This is a common question, and I have a pretty simple answer. First, it is important to have a calibrated and profiled monitor (a.k.a. display). Without going too far into that topic, the next step I recommend is to use a “target,” or test image, as a benchmark to help determine whether your monitor is displaying images properly. By printing out the target on different days and possibly on different papers, such as gloss, luster and metallic, you’ll be able to compare them side-by-side. You’ll also see whether there are significant changes from day to day.
The following 4×6-inch test file can be downloaded at the link below:
The file contains color and black and white images sized to 280PPI on a 4×6 canvas and saved with the sRGB working space.
You should then save the file as a JPG file (quality 9, 10, 11 or 12 is recommended-12 is best, but will create a larger file) and send the target image to your lab to print.

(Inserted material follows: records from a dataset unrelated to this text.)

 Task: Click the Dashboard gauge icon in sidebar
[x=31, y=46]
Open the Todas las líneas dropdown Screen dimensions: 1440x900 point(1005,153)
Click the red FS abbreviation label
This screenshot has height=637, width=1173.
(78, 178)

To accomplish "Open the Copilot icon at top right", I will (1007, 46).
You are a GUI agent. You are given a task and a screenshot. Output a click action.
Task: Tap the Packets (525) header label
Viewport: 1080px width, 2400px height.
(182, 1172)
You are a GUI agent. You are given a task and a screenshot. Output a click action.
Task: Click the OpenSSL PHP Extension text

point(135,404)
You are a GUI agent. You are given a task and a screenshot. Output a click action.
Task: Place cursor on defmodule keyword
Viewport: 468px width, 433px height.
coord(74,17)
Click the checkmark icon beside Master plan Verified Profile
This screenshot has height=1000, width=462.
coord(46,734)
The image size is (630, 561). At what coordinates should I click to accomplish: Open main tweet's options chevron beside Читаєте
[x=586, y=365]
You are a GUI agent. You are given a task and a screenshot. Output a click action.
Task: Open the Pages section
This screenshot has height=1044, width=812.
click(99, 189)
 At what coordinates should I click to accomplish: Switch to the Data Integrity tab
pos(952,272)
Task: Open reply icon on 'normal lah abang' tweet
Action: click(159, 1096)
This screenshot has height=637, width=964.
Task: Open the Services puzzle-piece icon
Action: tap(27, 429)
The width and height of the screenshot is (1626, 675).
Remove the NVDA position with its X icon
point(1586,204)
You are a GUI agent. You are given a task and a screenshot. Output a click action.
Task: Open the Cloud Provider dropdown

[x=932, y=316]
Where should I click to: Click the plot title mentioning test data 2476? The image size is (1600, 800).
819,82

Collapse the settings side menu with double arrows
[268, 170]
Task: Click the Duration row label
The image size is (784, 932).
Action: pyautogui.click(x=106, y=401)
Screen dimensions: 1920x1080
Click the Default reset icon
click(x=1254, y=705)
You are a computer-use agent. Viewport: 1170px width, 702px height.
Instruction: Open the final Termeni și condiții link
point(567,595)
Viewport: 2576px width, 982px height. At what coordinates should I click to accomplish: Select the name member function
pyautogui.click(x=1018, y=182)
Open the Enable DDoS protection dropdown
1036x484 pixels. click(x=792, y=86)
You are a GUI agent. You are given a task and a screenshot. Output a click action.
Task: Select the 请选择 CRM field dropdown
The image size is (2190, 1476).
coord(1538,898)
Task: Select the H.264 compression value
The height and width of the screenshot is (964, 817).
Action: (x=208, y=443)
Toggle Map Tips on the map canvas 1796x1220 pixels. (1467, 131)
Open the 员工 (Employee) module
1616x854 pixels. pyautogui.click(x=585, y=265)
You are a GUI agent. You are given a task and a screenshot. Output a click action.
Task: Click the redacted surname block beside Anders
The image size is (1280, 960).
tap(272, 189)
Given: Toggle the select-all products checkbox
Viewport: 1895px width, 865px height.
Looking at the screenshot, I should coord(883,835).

Because this tip is primarily for continuous-tone printers like those found in professional photo labs, the file is in the sRGB working space and Photoshop PSD format. Saving a JPG on top of a JPG is a no-no because you will keep introducing more artifacts as you save a JPG on top of a JPG. The image includes some text, which also helps to judge the sharpness of the lab’s output.
Note: It is very important to instruct your lab to turn off any color correction, or you won’t be able to properly control the color and density of your prints!
I have a similar file here with the same test image in AdobeRGB color space, which is ideal for inkjet printer testing.